SELECTION ▸
The basic presuppositions or questions that the project and the show are based upon are far from being groundbreaking novelty. As they are summed up by the exhibition’s curator, Simona Vilau, the main questions underlying the project are: “What does drawing mean for an artist entangled in the blinding carousel of the contemporary world? Is it a working method, a research instrument, a transgressive procedure? Is it an information retriever, a way to fight the conventional systems”? These questions and also the conceptual assumption that drawing is a better suited medium for direct artistic expression and for conceptual inquiries, more open to spontaneity, that it is a medium lesser governed by rules and historically acquired expectations than, for example, painting or sculpture, date back at least as far as the sixties. This manner of understanding or approaching drawing was also significantly present in the Romanian art of the late sixties and the seventies. However, the coherence of the project is beyond doubt and its longevity, vivacity and straightforwardness are definitely praiseworthy, as is the overall consistency of the show at LC Foundation.
Alexandru Radvan has produced, during the last decade or so, an art that is somewhat hard to assimilate or to resonate with, based on a “heavy” imagery that looks eerily outmoded in the context of (very) contemporary painterly practices, topics and stylistic approaches, especially those deployed in the Romanian (young) painting – painting being for him a medium of choice. Both in painting and in drawing, his references are placed mostly in the realm of the antique world and the classical culture, of religious rites and devotional forms; the historical age of the late and “decadent” Roman Empire and the dusk of Antiquity seem closer to Radvan than the realities of the consumerist, communist or post – communist societies, although one might at times suspect that the ancient is, for him, a metaphor for the unsettling present times.
However, his art is highly personal and there is no way it can be denied the attribute of real originality, whether one speaks of his paintings, of his drawings or of his sculptures. The drawings are, in my view, the best part of his artistic production, and the show at LC Foundation confirmed their remarkable quality. Radvan possesses a very good mastery of the “technicalities” of the medium and this ensures that his endeavours in this realm are visually poignant, while his effervescent, history haunted, ritual oriented imagination guarantees both their fresh look and their straightforward, assumed seriousness. It seems that for the dynamic Alexandru Radvan art is always about serious things: the monumental, solemn, archetypal sexuality embedded in the women’s outlines – the Fara titlu (Untitled) series, the vibrant and subtle relationship between the human, the animal and the vegetal – the Iulie (July) series and so on. When mythology is not near, history is there with all its might and with all the pressure it puts on people, as in his Atentat (Terrorist Act) series.
Radvan’s drawings plainly and compellingly reveal what he is, first and foremost: the producer of an art that’s maybe difficult to like and to resonate with for those approaching it with a contemporary (social) state of mind, yet an art that’s impossible to overlook when one approaches the Romanian contemporary art world of the 21st century’s first decade.
Lea Rasovszky is a graduate of the National University of Arts and has lately been one of the most active young artists in Bucharest. Her approach to drawing has something of the rebelliousness of a teenager, but the series presented within Fresh Drawings, namely Tot (Everything) and Anormal de bine (Abnormally well) also reveal an artist that is starting, with good reason, to feel confident about her artistic instruments and results.

SOURCE DATA ▸
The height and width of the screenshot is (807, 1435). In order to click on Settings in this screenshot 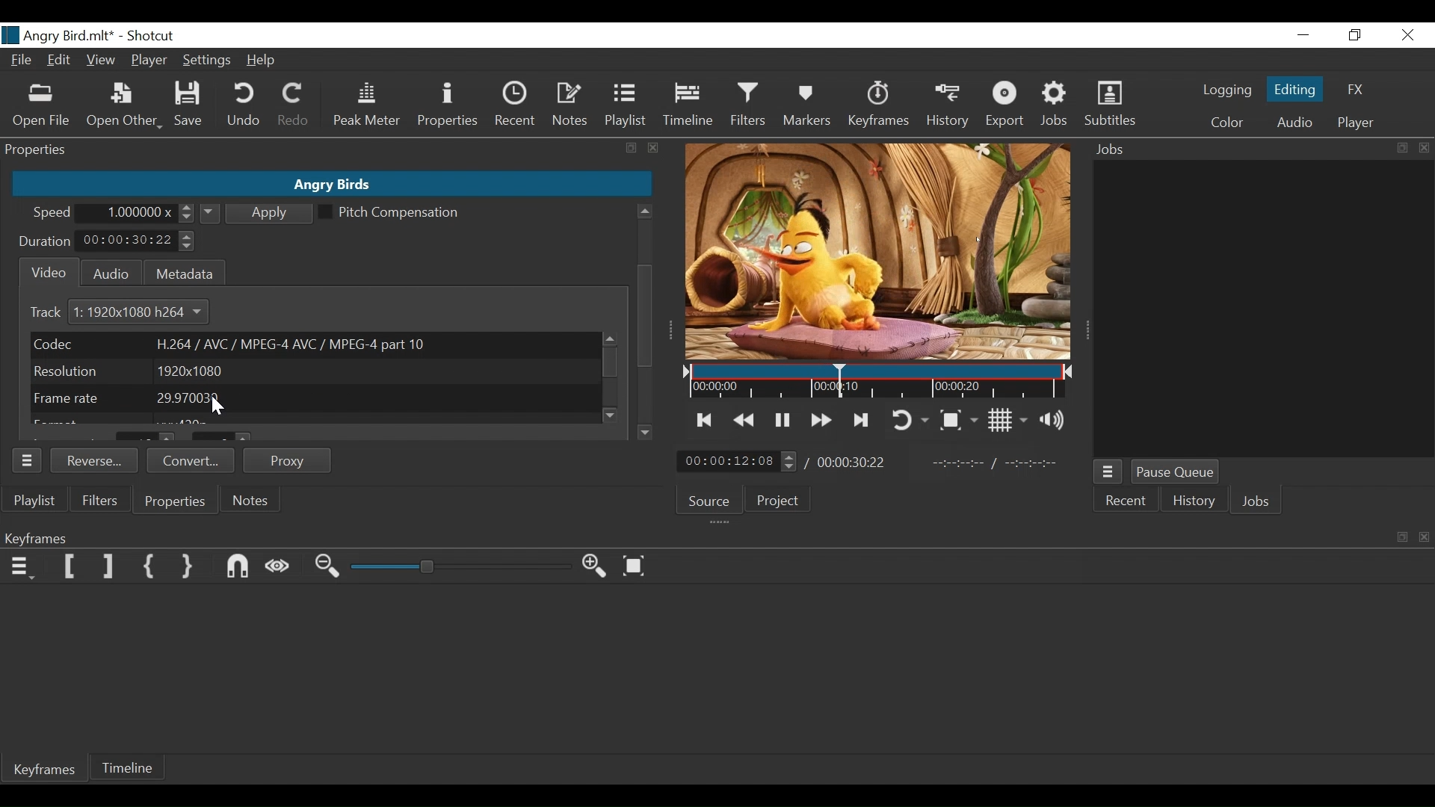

WHAT IS NEEDED ▸
From the exhibition review above, quote the stretch from "Radvan’s drawings plainly" through "instruments and results." word for word.

SOLVED PROBLEM ▸
Radvan’s drawings plainly and compellingly reveal what he is, first and foremost: the producer of an art that’s maybe difficult to like and to resonate with for those approaching it with a contemporary (social) state of mind, yet an art that’s impossible to overlook when one approaches the Romanian contemporary art world of the 21st century’s first decade.
Lea Rasovszky is a graduate of the National University of Arts and has lately been one of the most active young artists in Bucharest. Her approach to drawing has something of the rebelliousness of a teenager, but the series presented within Fresh Drawings, namely Tot (Everything) and Anormal de bine (Abnormally well) also reveal an artist that is starting, with good reason, to feel confident about her artistic instruments and results.